Sorry for a non-answer, I hope it helps. But based on what I understand about the things you describe, it should be somehow possible and I hope my snippet will get you moving in the right direction.
@jonn Right, but the frustrating thing is that there *is* a dichotomy. Types still only exist at compile time, and while types can depend on values, values can't depend on types. You're still running Program 1 first (the type/value program), THEN running Program 2 (the value program). Which means you still have to do indirection like Enum TBool | TInt | TBlah, etc. What I am more or less looking for is a type-safe version of reflection. So you could do something like fields(myType)
@tolmasky if I had to implement reflection in Lean4 or Agda, I would try to mimic #Haskell's typeable.
But also, I think there must be a very important point here! In dependently typed languages, entities can have more than one type!

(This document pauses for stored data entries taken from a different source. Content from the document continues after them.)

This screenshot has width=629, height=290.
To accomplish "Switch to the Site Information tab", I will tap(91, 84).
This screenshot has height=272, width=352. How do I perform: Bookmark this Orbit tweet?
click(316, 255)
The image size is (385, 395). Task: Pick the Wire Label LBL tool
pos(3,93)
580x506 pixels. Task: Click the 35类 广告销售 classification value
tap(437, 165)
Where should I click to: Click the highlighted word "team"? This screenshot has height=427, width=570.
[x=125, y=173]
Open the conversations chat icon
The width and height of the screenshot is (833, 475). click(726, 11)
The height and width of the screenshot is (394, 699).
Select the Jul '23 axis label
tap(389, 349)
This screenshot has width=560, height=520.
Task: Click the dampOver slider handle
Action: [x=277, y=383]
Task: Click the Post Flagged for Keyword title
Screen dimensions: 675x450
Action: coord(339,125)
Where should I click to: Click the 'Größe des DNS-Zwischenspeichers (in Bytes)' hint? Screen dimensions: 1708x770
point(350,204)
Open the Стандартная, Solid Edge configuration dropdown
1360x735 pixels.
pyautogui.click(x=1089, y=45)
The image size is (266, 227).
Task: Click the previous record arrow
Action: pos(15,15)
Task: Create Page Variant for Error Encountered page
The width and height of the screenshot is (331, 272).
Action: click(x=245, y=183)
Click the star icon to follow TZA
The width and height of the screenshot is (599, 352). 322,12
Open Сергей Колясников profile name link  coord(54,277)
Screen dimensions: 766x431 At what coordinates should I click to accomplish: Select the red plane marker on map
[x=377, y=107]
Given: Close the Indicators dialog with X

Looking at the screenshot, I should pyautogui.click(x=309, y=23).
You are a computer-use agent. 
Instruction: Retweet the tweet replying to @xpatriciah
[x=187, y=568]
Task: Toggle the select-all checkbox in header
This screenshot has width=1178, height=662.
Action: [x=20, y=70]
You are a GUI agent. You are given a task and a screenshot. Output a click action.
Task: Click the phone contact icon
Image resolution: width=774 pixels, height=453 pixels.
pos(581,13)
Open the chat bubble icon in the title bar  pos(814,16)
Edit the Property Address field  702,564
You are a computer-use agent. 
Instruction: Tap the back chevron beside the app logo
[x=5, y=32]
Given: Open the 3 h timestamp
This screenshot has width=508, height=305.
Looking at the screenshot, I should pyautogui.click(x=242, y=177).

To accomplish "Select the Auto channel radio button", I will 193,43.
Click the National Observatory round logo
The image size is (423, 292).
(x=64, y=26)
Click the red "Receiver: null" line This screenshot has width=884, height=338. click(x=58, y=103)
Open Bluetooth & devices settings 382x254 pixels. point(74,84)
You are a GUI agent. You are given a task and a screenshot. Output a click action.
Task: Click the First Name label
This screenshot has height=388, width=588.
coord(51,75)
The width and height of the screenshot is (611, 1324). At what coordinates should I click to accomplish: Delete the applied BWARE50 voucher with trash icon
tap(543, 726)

(frac 1 2) : Frac 2 4, but also (frac 1 2) : Frac 4 8, for instance.
[1] : ListLE 1, but also [1]: ListLE 42.
So, perhaps the whole idea of general reflaction is defeated by this property. And this is why #haskell offers superior reflection[1]. Note that #Typeable is in #GHC itself!
I don't know if I'm mansplaining here or if you're aware of haskell's Typeable, but here is a simple demo of its capabilities: https://github.com/cognivore/typeable-haskell-demo/blob/main/app/Main.hs
In #Lean, I would emulate it by defining asking the user to provide explict instances over an enum, just as you wrote! The existential quantification trick can be done in #Lean by carrying the instance inside a structure that ties the knot between the type and an entity which has this type:
```
structure Stuff where
α : Type
val : α
inst : Reflect α
```
You won't be able to construct it unless α is Reflect.